Consumers and corporations just didn’t really take to Microsoft’s vision with Windows 8. After trying to patch it multiple times to make it more attractive to users, the company is now looking ahead to the next version of Windows to get people to buy new computers again. At an event, they unveiled the new Windows 10 operating system and detailed some of the features we will see in it. For those adventurous enough, they can even sign up for the and get a copy of it now to try and and provide feedback to the company. But what has changed in the next version of Windows that we will see sometime in 2015?
New and Improved Start Menu
The biggest complaint about Windows 8 was the removal of the start menu in favor of the Start Screen with its Live Tiles. The backlash was so great that Windows 8.1 Update 1 put back a somewhat functional start menu and the ability to boot into desktop mode. It didn’t fully restore the functions that the start menu had in Windows 7. With Windows 10, they are bringing back the start menu with its list of programs but also featuring the Live Tiles it introduced in Windows 8. The start menu also features the improved global search function as well. If you don’t like some of the features, it is highly customizable in size and what is displayed.

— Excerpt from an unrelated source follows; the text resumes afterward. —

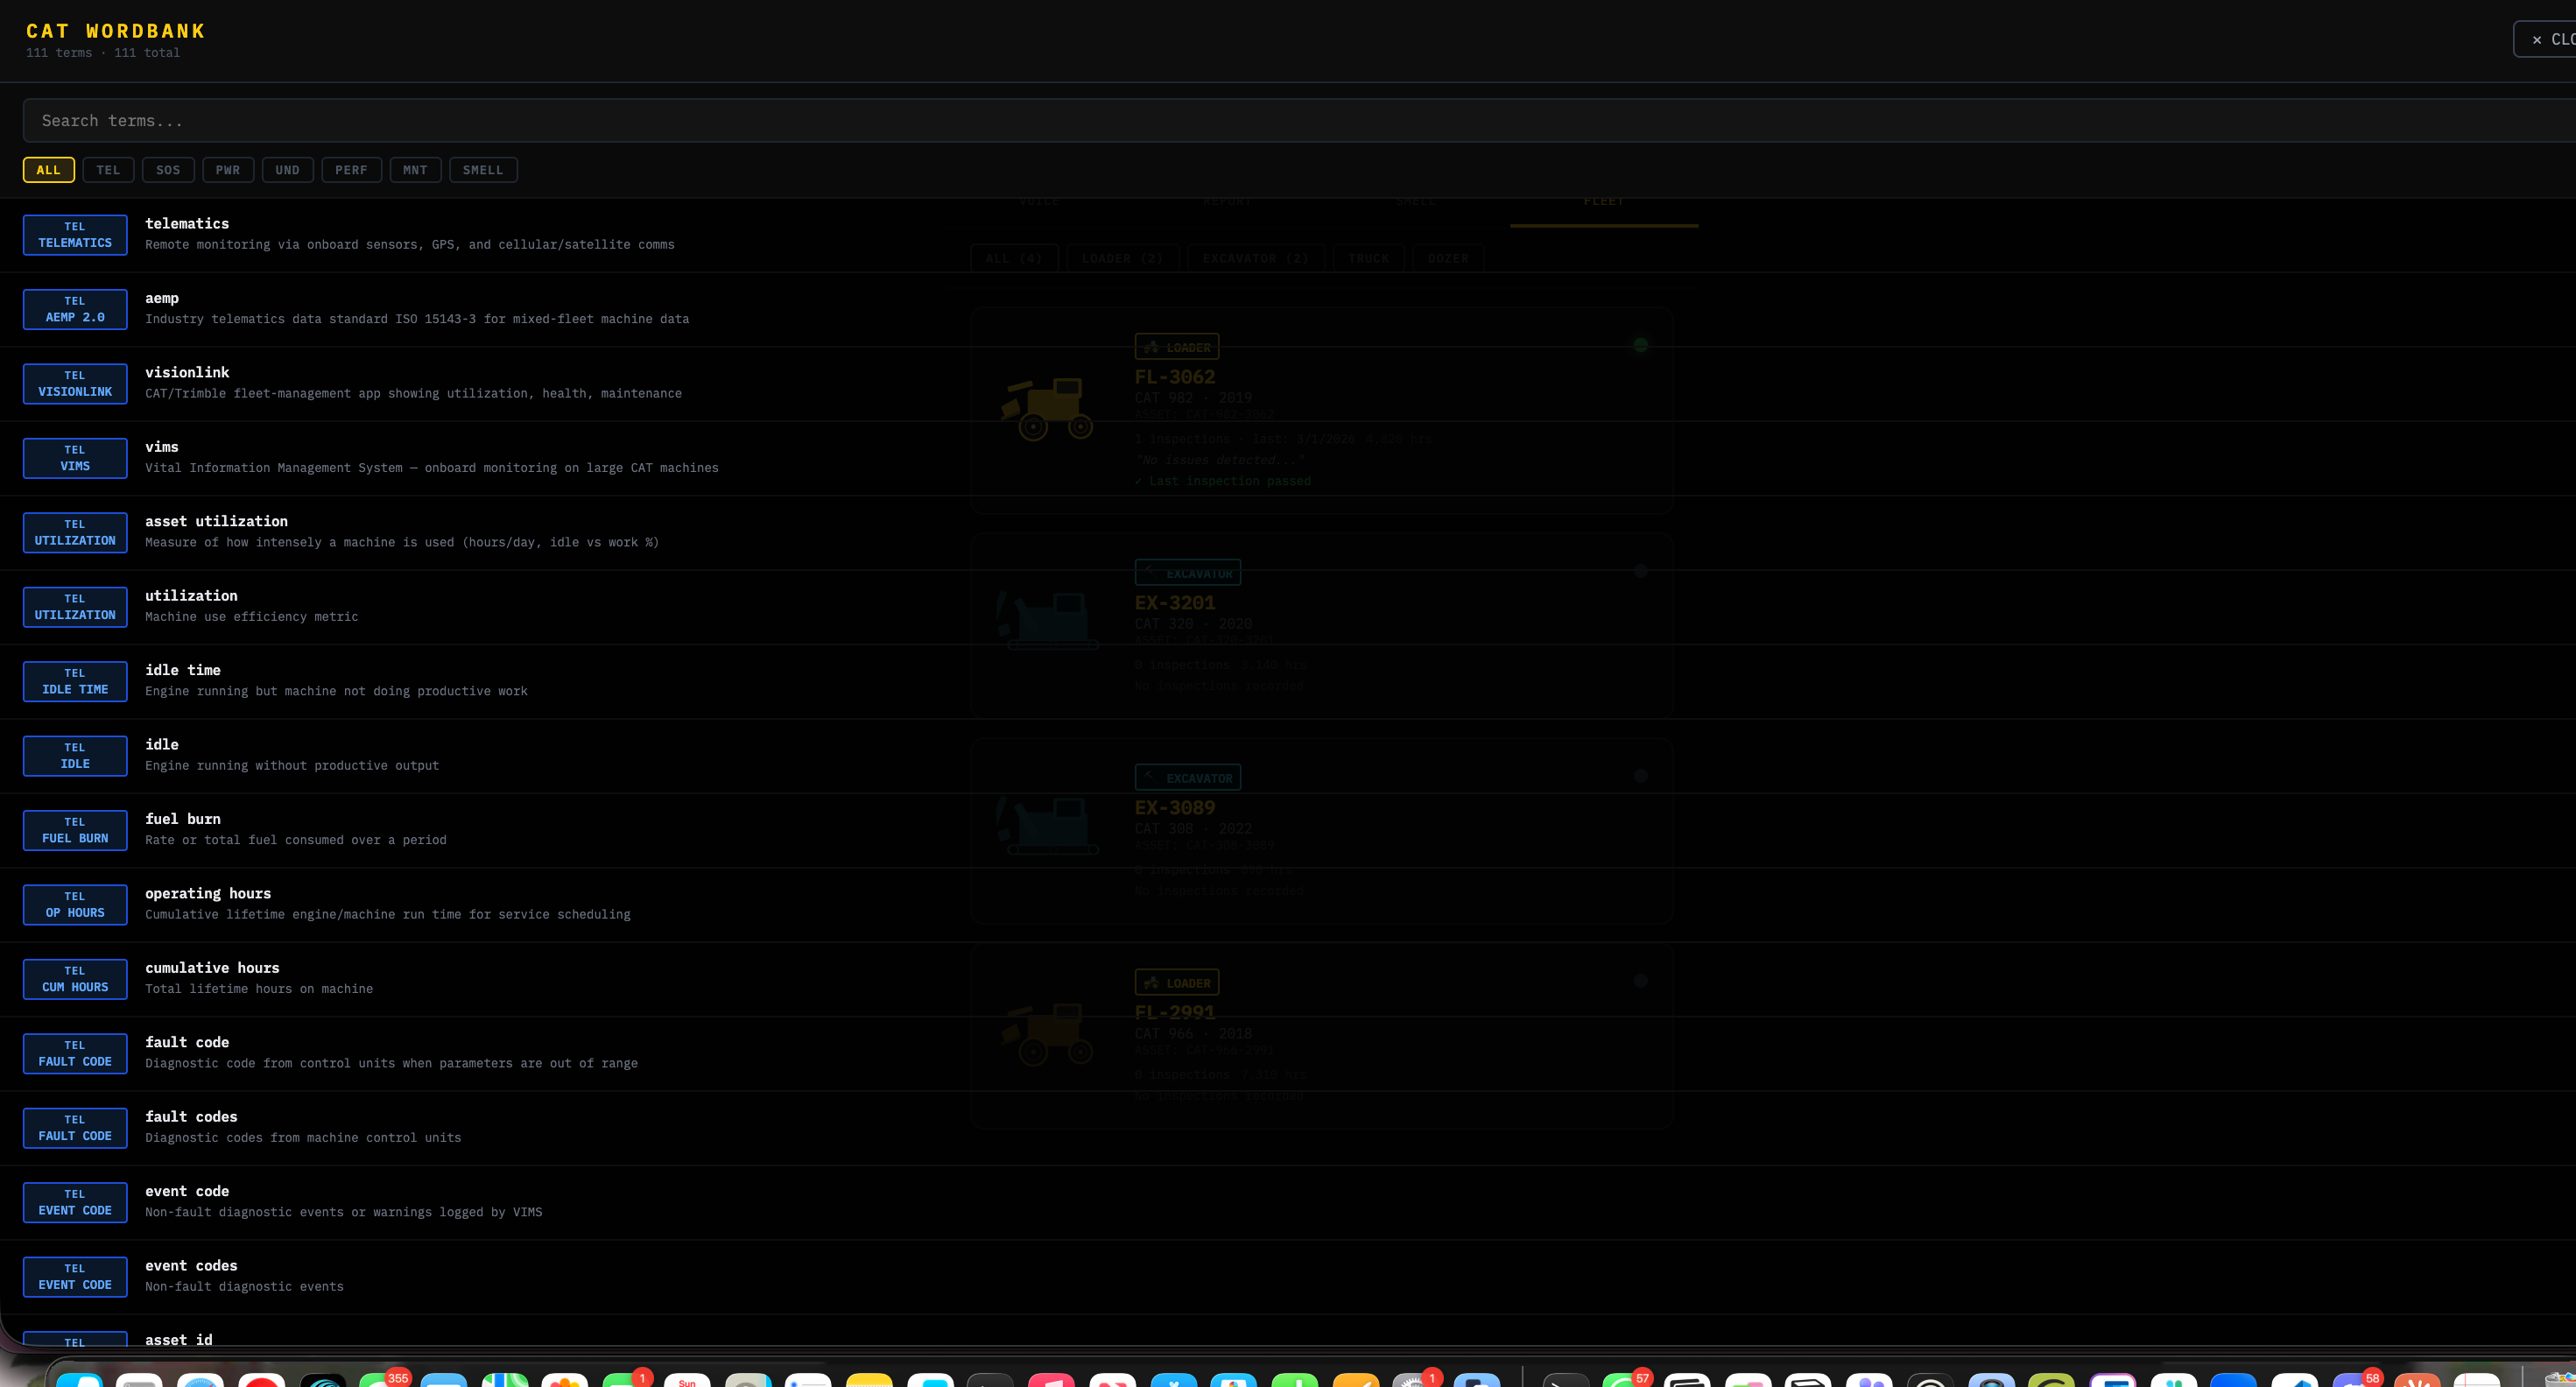This screenshot has width=2576, height=1387.
Task: Filter terms by SMELL category
Action: tap(483, 170)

Windows Apps Running In Windows
With Windows 8, there was essentially two different interfaces that were running simultaneously. There was the classic desktop mode and then the new touch emphasized Metro with its full screen applications. With Windows 10, those applications that were designed to run in the full screen Metro can still run but now they can be placed into a Window on the desktop so it can coexist with your standard desktop applications. You won’t have to switch or swipe between the two interfaces anymore but you can still configure it like Windows 8 if you really want to.
Mac and Linux users for the longest time have had the ability to have multiple desktops. This could allow users to assign applications to a specific desktop and then switch between them. For instance, a user’s social media applications could be put in one desktop while productivity and email in another and a full screen Photoshop in a third. The user can then switch to whatever desktop they wanted to view or work in. It can really help keep the clutter of Windows down for those people that need to have a lot of windows open at the same time. This virtual desktop system is being designed into Windows 10 for the first time. While not as robust as the options for non-Windows users, it is a nice start.
Improved Scaling For High Resolution Displays
Apple calls it a Retina display and everyone else calls it HiDPI. What it comes down to is proper support of new ultra high resolution displays. The new UHD or 4K displays have four times as many pixels as a 1080p screen. With Dell offering 5K displays and 8K monitors also in the works, Microsoft needed to deal with scaling. As it stands right now, if you try to open up some applications on a 4K display, the text is near unreadable because of how small it is. With the dynamic scaling functions, it should greatly improve the experience with higher resolution displays without needing a magnifying glass to use.
If you have a fair number of applications on your system that like to notify you of updates, incoming messages, events, etc you have probably seen the tiny messages appear by the little icons in your system tray. Windows 10 looks to make the notifications a bit more simplistic by providing unified notifications. This is one area to check for notifications that will be sorted by the applications. It should also prevent the problem of a notification popping up by a system tray icon then disappearing without you being able to find out what you missed.
Ability to Run Apps from Outside the Primary Drive
With the growth of the data sizes for programs and media, many people are finding it more and more difficult to provide space for the things they want to use on the primary drive. Windows has typically just defaulted to storing everything on the root partition unless you do some manual editing of configurations. Trying to run programs from external drives was pretty much impossible. With Windows 10 being designed for just about any type of device, it was necessary to find ways to allow programs to run on external media or drives. After all, a tablet with just 16GB of storage is not going to hold many programs.
Microsoft’s solution is a new system called Storage Sense. This allows users to define where they would like data to be saved. In addition, it can provide the ability to have programs stored on external media like an SD card that can still be accessed and run by the user. This can be done either at the time the program is purchased and installed or theoretically after if you need to free up space. This feature is not really implemented in the Technical Previews yet.
Apple has Siri and Microsoft has Cortana. These digital assistants were first introduced to the mobile phone platforms as a means of quick and easy access just by ones voice. Apple is planning on integrating Siri into Mac OS X and Microsoft is also looking to bring Cortana to Windows 10. The feature will probably be most useful for mobile Windows users rather than those with a desktop.
When Can I Get All These Features?
As I mentioned at the beginning of the article, anyone can sign up for the Windows Insider and get the Technical Preview. Not all the features are currently implemented into the preview at this point. In addition, the Technical Preview is targeted more at corporate users and software engineers to get a sense of what to prepare for. Eventually, Microsoft is going to release a consumer oriented preview as well but there is no date for when this will happen. Just be warned that you use any preview at your own risk. There will be bugs and compatibility problems with some applications as they work on improving it for eventual release sometime in 2015.